> **Exercise brief**: Line by line, check the data for the string "device" and state how many lines have it, nothing more.
::: Data under study
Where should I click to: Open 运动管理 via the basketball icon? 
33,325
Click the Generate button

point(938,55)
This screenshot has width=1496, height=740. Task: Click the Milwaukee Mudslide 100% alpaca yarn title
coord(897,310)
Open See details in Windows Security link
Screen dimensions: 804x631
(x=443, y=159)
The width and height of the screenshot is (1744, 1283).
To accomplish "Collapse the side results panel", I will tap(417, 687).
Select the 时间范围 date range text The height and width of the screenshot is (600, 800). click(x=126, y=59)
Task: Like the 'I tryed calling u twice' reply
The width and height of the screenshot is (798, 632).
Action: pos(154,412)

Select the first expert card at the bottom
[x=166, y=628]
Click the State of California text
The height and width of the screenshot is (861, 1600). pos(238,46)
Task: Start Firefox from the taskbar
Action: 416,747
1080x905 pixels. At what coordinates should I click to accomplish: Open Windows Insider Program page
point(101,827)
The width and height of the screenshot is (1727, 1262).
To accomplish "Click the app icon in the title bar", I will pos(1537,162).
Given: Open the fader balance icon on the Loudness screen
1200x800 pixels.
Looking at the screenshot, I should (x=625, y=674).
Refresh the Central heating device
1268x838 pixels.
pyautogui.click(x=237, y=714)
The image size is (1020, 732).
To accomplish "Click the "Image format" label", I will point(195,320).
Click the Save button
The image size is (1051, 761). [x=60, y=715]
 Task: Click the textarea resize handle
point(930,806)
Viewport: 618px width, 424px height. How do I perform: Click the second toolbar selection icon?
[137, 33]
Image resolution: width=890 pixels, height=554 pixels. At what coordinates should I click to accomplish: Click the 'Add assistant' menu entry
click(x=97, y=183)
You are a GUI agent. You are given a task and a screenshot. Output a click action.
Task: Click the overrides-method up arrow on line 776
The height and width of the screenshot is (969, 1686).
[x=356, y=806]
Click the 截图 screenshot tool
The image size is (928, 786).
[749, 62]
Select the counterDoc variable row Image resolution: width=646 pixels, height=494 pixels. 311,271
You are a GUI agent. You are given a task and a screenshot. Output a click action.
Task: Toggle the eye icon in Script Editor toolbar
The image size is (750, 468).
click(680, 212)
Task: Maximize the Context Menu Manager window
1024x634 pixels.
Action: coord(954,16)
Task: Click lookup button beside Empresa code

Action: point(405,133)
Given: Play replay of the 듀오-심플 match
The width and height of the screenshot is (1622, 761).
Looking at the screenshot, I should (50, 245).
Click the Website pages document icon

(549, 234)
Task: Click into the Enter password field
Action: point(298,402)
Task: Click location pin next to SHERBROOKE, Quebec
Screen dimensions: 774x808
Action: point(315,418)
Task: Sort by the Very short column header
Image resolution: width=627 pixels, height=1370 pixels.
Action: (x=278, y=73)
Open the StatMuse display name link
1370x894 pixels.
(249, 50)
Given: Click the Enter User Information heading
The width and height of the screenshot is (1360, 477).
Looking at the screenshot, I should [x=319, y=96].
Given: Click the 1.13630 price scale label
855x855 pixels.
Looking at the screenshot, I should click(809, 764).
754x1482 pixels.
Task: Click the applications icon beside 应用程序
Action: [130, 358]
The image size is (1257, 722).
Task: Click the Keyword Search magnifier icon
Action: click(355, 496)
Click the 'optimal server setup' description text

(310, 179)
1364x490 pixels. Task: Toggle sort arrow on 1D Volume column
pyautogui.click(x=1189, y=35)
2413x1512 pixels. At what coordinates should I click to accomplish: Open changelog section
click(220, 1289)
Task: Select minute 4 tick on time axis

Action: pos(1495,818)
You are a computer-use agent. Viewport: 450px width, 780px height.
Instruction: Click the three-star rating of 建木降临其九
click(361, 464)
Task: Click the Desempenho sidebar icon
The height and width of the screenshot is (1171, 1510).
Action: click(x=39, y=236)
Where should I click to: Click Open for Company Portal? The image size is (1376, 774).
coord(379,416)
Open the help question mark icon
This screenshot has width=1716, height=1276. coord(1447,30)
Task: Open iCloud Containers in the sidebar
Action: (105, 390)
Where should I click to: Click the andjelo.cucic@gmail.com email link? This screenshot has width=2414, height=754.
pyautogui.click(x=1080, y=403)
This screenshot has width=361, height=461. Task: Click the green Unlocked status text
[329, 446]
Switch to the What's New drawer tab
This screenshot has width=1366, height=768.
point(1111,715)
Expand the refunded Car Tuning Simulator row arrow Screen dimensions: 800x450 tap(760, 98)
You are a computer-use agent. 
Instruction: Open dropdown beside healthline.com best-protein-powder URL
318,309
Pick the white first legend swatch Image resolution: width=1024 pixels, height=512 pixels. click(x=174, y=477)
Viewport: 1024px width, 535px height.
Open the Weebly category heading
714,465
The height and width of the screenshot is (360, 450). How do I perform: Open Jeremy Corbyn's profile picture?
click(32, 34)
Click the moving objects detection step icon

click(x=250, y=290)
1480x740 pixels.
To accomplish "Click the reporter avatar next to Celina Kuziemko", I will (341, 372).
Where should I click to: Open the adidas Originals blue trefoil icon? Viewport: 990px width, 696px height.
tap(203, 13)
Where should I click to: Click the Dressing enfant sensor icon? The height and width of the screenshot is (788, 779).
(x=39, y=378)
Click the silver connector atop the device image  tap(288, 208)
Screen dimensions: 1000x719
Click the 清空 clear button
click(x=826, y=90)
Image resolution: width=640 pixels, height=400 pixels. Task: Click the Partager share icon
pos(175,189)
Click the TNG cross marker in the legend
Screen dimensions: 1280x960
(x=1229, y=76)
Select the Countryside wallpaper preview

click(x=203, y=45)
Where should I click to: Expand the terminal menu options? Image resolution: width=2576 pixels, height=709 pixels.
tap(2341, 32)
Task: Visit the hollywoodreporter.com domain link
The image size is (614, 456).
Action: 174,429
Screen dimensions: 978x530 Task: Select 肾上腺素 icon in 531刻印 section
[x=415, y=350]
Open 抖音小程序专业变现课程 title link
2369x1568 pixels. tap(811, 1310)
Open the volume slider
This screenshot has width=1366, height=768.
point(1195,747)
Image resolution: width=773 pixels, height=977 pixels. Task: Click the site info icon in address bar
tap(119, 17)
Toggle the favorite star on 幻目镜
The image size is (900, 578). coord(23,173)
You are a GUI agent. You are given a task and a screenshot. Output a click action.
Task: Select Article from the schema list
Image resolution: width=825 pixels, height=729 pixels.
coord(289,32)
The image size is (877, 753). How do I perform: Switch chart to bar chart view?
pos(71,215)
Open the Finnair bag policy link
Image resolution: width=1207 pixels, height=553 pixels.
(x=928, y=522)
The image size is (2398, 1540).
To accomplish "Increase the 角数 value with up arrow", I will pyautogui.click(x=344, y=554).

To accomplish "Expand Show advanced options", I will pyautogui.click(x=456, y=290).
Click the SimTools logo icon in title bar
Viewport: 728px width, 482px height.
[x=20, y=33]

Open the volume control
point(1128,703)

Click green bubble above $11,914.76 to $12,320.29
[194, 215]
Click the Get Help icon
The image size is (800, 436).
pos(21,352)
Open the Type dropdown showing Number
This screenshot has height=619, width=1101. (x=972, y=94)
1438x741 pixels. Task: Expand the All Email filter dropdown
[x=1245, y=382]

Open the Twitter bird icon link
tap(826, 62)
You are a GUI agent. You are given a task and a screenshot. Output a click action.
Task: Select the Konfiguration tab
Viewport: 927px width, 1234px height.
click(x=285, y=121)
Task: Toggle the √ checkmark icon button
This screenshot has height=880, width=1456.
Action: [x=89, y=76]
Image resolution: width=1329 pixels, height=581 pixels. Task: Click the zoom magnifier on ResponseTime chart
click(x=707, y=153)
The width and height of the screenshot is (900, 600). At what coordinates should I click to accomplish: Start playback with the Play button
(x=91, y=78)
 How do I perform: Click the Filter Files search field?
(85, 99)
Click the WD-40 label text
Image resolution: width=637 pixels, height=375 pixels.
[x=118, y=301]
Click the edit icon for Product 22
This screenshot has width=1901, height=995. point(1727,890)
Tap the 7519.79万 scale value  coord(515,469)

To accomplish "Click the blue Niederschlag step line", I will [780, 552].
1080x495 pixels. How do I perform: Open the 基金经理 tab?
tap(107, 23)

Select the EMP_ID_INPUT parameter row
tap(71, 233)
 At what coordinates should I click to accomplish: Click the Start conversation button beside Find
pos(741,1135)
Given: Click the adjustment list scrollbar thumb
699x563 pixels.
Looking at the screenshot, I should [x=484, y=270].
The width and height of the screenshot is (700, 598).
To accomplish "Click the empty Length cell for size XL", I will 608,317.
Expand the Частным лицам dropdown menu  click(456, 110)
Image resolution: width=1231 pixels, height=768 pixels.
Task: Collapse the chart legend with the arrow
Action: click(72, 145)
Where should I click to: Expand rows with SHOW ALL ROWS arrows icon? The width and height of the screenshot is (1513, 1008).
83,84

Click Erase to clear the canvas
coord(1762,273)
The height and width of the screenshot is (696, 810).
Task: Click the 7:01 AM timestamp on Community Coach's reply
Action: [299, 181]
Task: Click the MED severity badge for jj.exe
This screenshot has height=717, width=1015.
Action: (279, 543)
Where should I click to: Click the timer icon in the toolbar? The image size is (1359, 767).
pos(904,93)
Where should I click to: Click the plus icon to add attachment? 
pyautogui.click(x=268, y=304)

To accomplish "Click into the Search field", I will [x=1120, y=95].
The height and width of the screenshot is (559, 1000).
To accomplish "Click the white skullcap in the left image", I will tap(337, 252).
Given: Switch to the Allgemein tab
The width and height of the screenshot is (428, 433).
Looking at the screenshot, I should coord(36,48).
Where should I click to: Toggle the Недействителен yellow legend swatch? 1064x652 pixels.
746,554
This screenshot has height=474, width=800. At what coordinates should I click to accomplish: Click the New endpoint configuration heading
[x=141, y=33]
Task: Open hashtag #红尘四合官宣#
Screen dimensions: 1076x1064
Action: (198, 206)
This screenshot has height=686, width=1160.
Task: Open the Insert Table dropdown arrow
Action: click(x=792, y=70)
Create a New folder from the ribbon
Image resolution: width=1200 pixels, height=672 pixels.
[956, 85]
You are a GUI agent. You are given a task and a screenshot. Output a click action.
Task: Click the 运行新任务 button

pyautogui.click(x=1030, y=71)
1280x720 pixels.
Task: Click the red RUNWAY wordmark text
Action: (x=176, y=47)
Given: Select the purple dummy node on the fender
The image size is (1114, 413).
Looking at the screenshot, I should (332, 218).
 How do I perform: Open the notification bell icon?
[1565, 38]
::::::
> **Response**: 2